ZigBee is a wireless standard, an IEEE 802.15.4 add-in, through which devices connected to the Internet of Things (IoT) communicate with each other. Samsung, Amazon, Philips and many other major manufacturers use this standard for their devices. Check Point Specialists warnedthat cybercriminals could exploit a vulnerability in implementing the ZigBee protocol to deliver malvari to target networks by compromising Philips Hue smart bulbs and their controllers for this.
The vulnerability discovered by experts received the identifier CVE-2020-6007 and scored 7.9 points on a ten-point CVVS3 vulnerability rating scale. The bug is a heap buffer overflow, and it can be used against Philips Hue Bridge Model 2.x devices to remotely execute arbitrary code. Vulnerability is considered to be all firmware versions up to the version before 1935144040, released on January 13, 2020.
The researchers created an attack that works about 100 meters from the vulnerable Philips Hue device. The attack allows you to hack into other devices on the same network as the vulnerable light bulb.
So, for starters, the experts equipped the light bulb with malicious firmware, and then proceeded to attack the Philips Hue Bridge, provoking an overflow of the hip buffer. This allows you to install the malware and on the controller (Philips Hue Bridge), which, in turn, is connected to the company network or home network.
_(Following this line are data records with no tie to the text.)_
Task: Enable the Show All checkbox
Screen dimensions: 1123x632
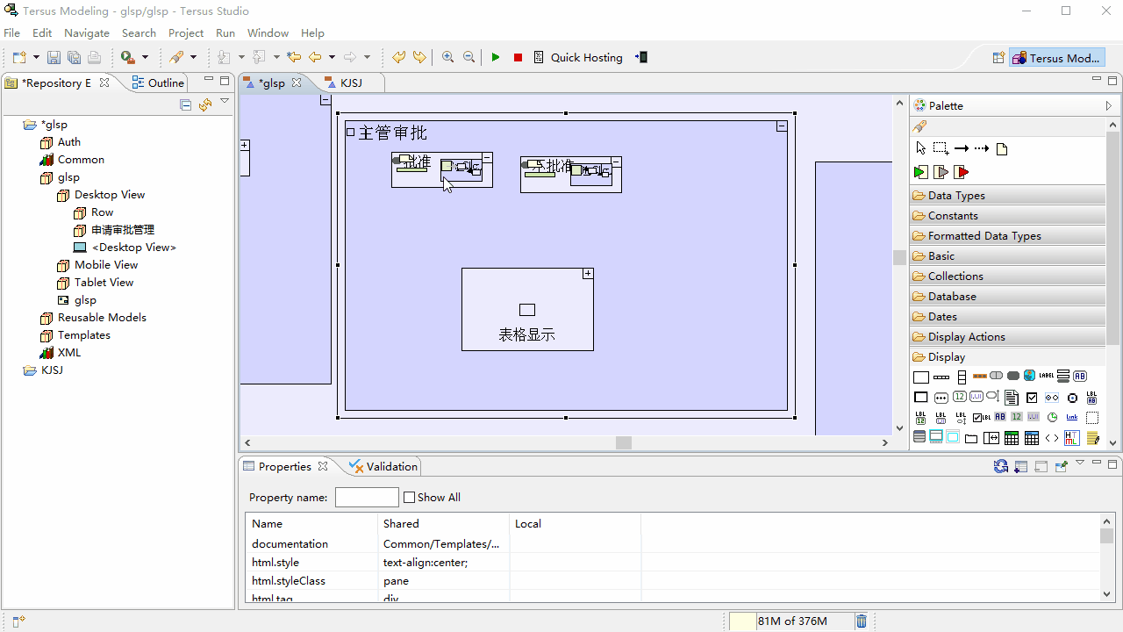Action: coord(409,498)
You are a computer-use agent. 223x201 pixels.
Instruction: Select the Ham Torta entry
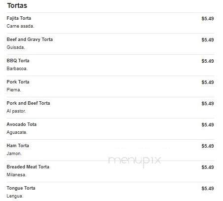(x=18, y=146)
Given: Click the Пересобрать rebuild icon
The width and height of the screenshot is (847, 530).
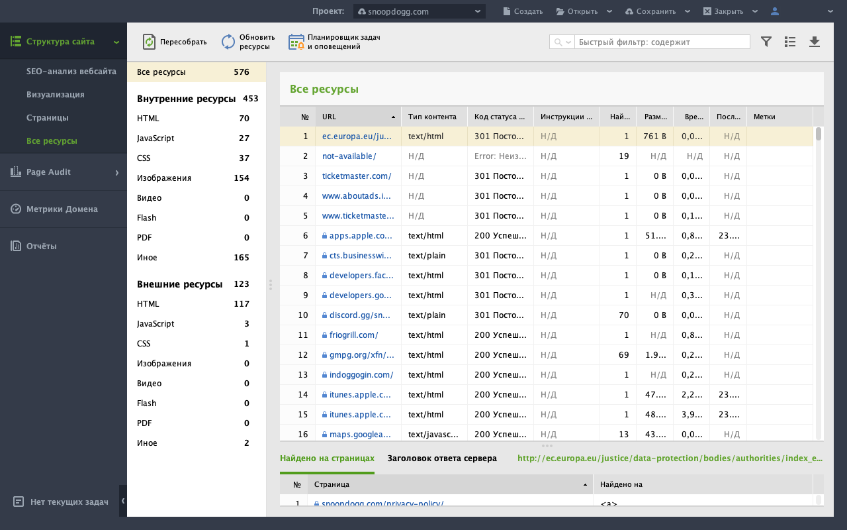Looking at the screenshot, I should click(x=150, y=42).
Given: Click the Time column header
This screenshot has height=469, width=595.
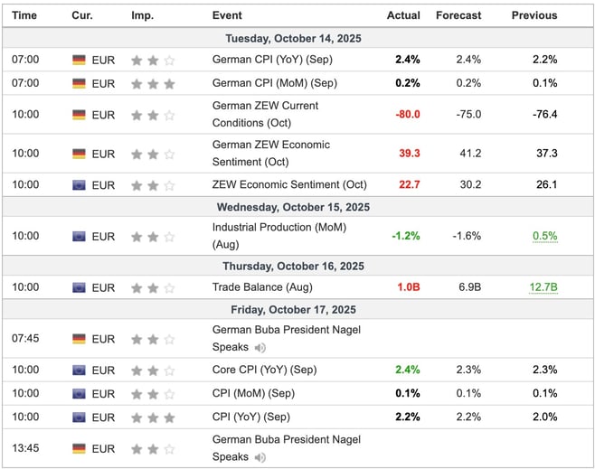Looking at the screenshot, I should (24, 15).
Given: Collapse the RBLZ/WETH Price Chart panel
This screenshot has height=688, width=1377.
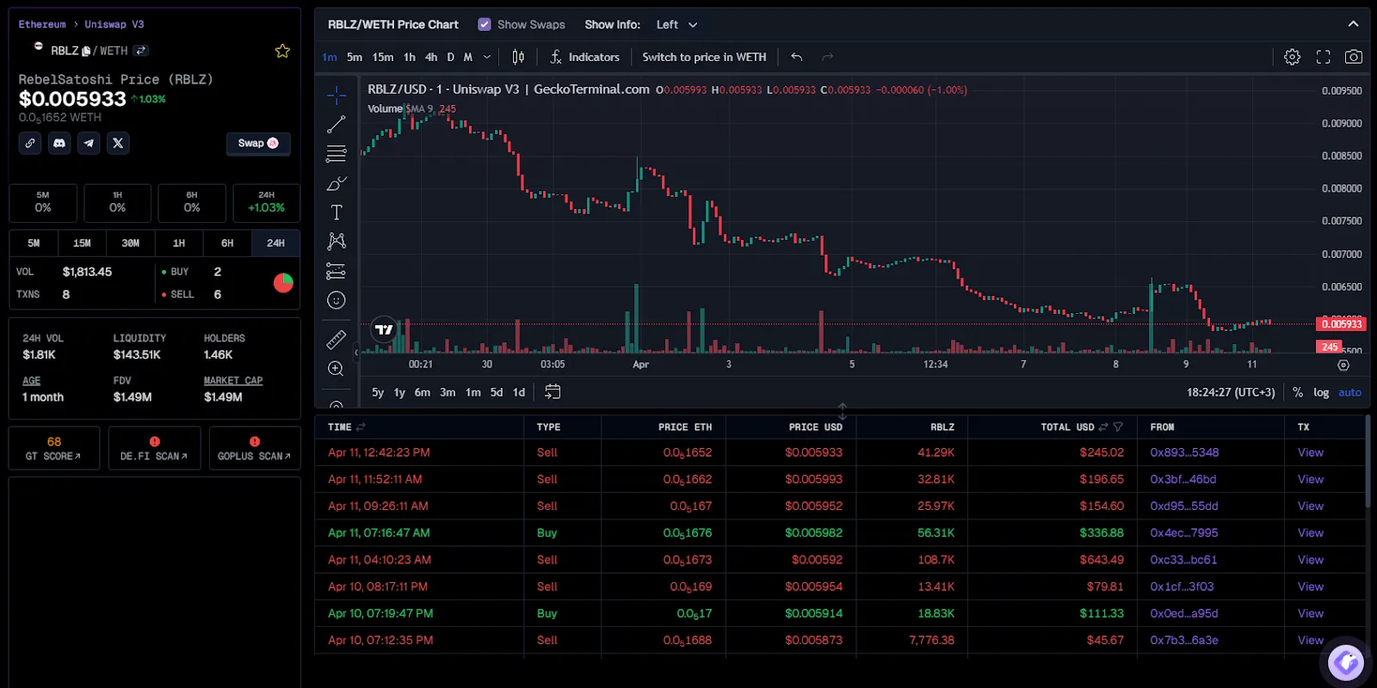Looking at the screenshot, I should (x=1353, y=24).
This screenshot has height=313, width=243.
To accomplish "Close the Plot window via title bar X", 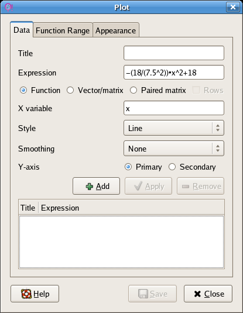I will [233, 7].
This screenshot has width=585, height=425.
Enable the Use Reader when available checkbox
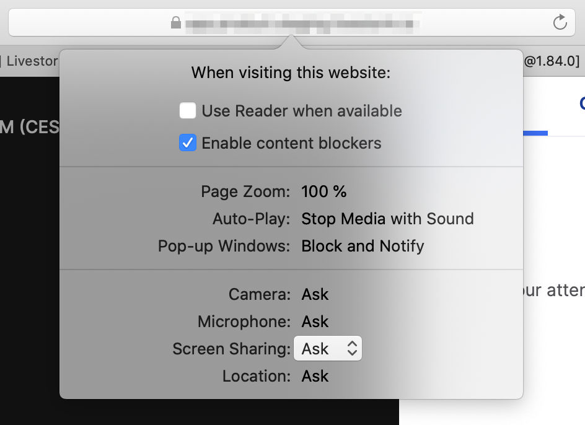[188, 110]
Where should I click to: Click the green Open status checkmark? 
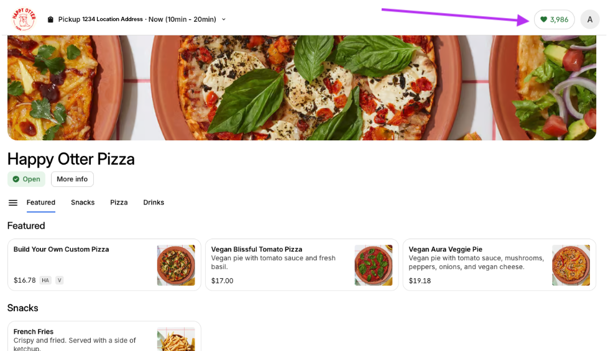pyautogui.click(x=16, y=179)
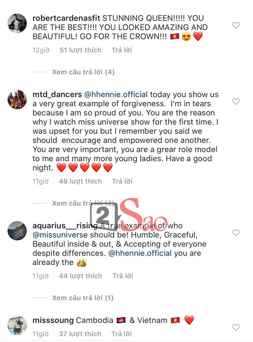Reply to mtd_dancers comment via 'Trả lời'
The height and width of the screenshot is (342, 253).
(122, 181)
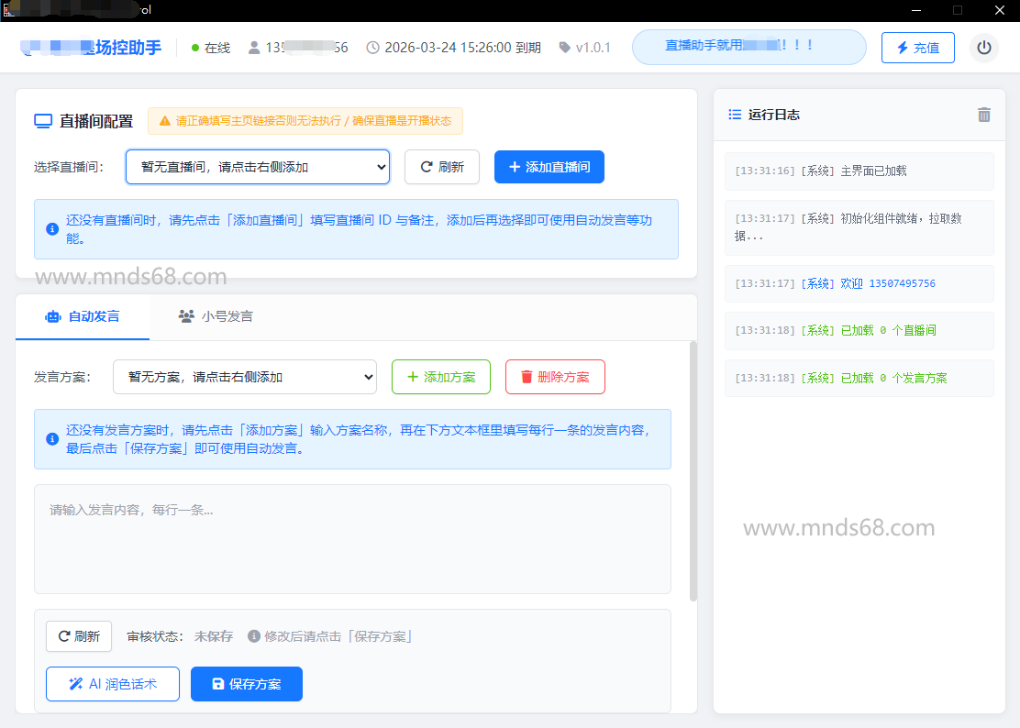Click the 添加直播间 button
This screenshot has width=1020, height=728.
tap(549, 167)
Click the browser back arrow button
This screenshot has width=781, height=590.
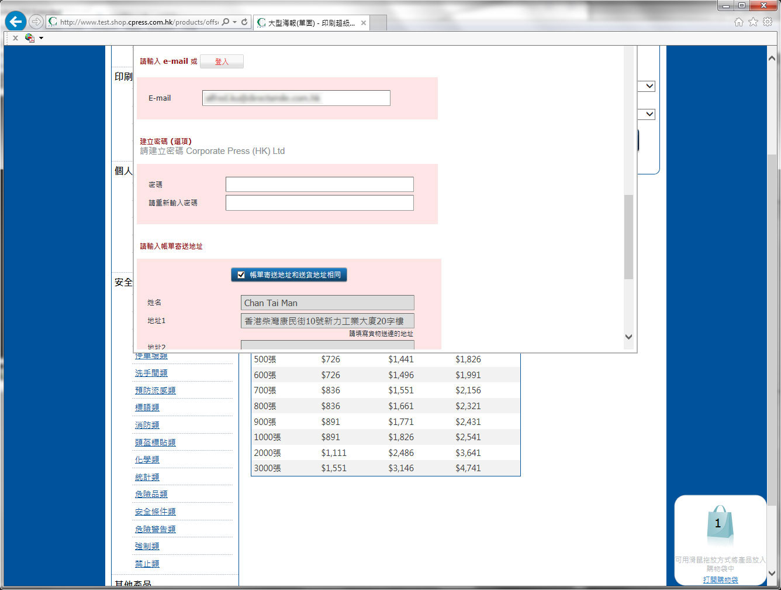pyautogui.click(x=16, y=22)
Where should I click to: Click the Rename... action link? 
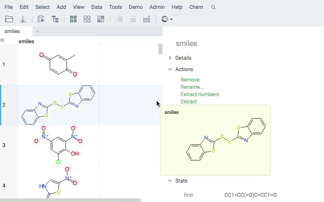tap(192, 87)
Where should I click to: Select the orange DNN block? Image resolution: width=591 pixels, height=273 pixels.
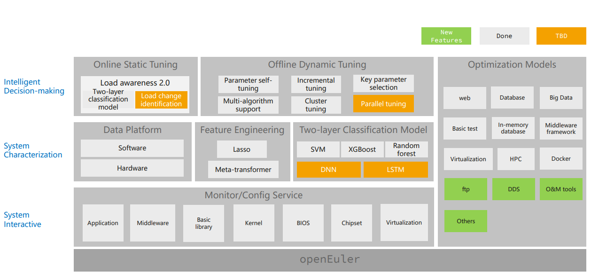(328, 170)
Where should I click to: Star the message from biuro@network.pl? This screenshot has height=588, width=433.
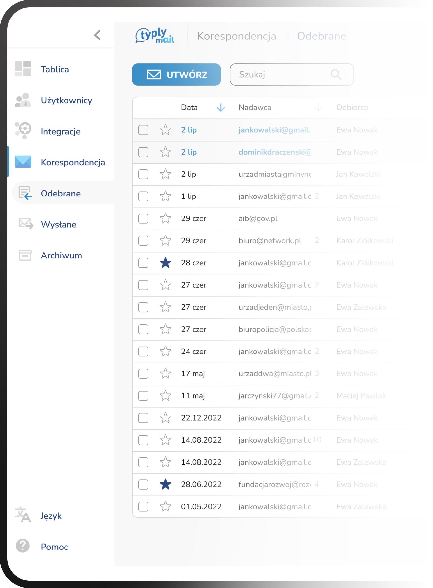pyautogui.click(x=166, y=241)
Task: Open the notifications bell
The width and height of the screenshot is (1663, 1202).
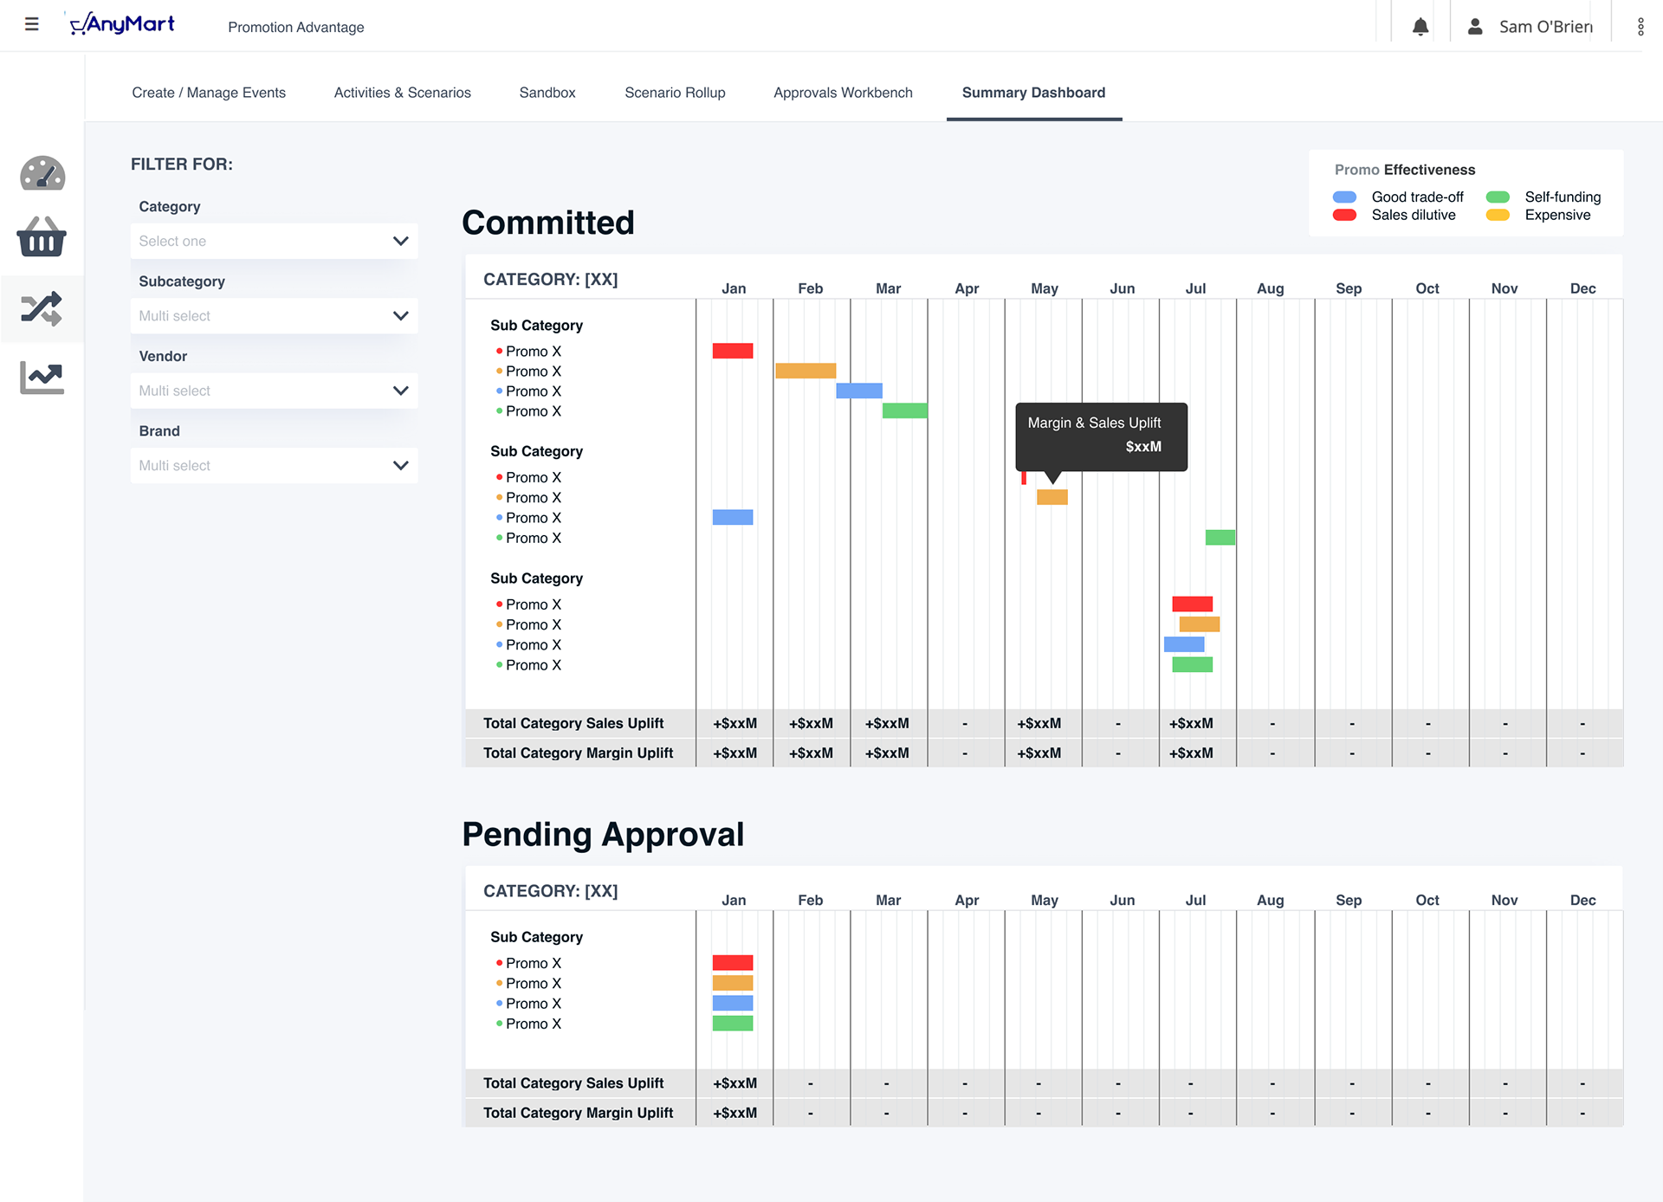Action: [x=1420, y=27]
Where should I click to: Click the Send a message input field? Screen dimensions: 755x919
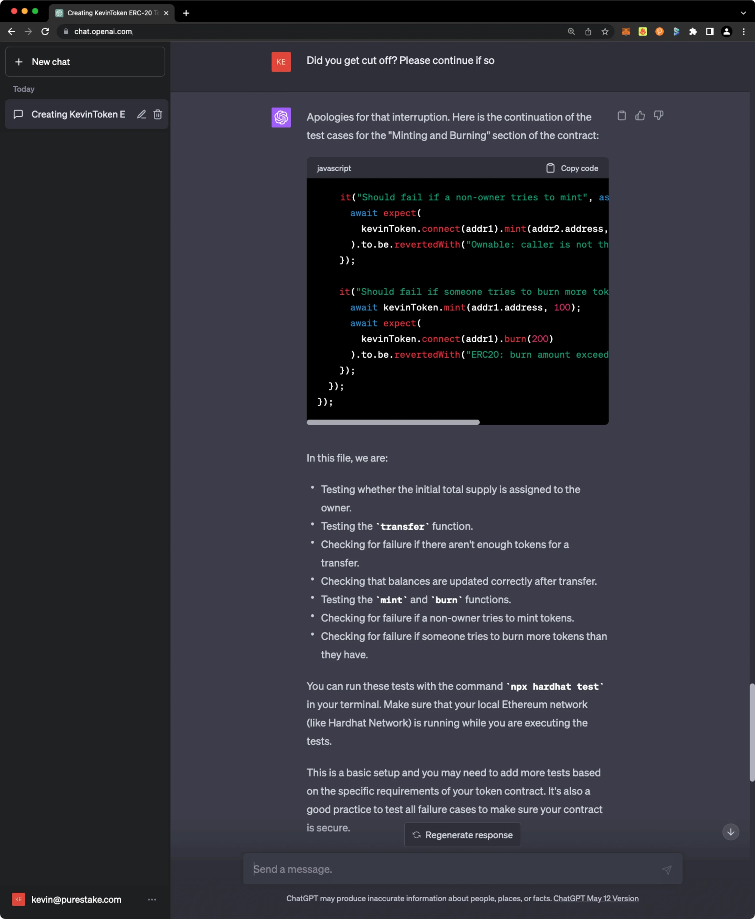click(x=452, y=869)
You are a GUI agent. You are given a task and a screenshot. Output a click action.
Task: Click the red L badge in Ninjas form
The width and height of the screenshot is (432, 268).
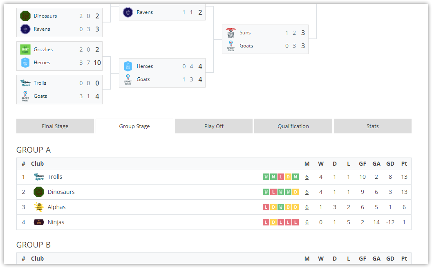pos(266,222)
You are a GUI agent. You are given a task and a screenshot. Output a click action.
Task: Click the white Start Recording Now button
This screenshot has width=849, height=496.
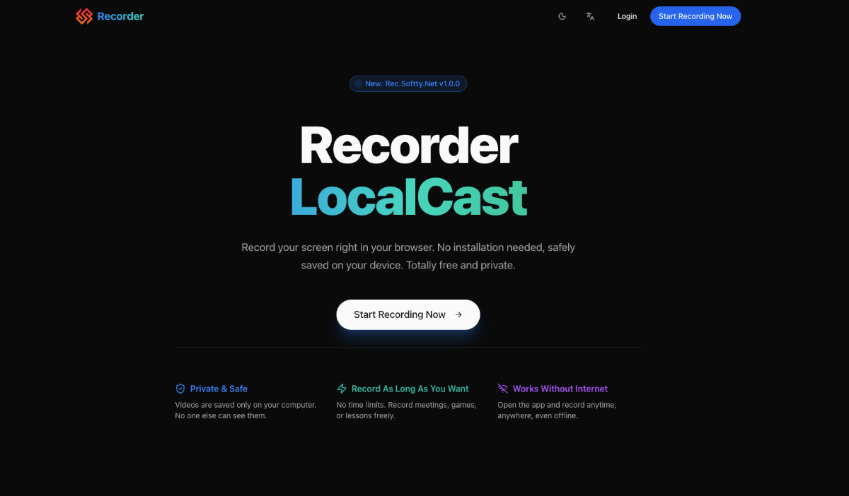point(400,314)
As a result, the attacker gets the opportunity to develop his attack further and move to other systems on the network using well-known exploits, and then deploy any threat to the target network (backdoor, spyware, infostiller, miner, ransomware).
Researchers describe the attack as follows. Having compromised a light bulb, a hacker can change its color or brightness to fool the user, making him think that some kind of failure has occurred. Since the light bulb will be displayed in the application as "inaccessible", its owner will only have to try to reset the settings. That is, remove the light bulb from the application, and then instruct Philips Hue Bridge to detect it again. As a result, the controller will detect a compromised lamp and add it back to its network. But the lamp with the updated firmware will take advantage of the ZigBee protocol vulnerability to cause a heap buffer overflow. As a result, the hacker will be able to install the malware on Philips Hue Bridge, from where the attack can be distributed further using various exploits, such as the infamous EternalBlue.
Demonstration of the attack can be seen below.
“Many of us know that IoT devices can be unsafe. This study shows that even the most mundane, seemingly simplest devices, such as light bulbs, can be used by hackers to hijack networks and introduce malware, ”says Yaniv Balmas, head of cyber research at Check Point Research. – It is very important that organizations and ordinary users protect themselves from possible attacks by regularly updating their devices and separating them from other computers on their networks. This is necessary to limit the possible spread of malware. Now, in the complex landscape of fifth-generation attacks, it is necessary to control everything that is connected with our networks. ”
Experts notified Philips and Signify (the owner of the Philips Hue brand) about the problem back in November 2019. Signify confirmed the vulnerability and released a patched version of the firmware (1935144040), which is already available through automatic updates.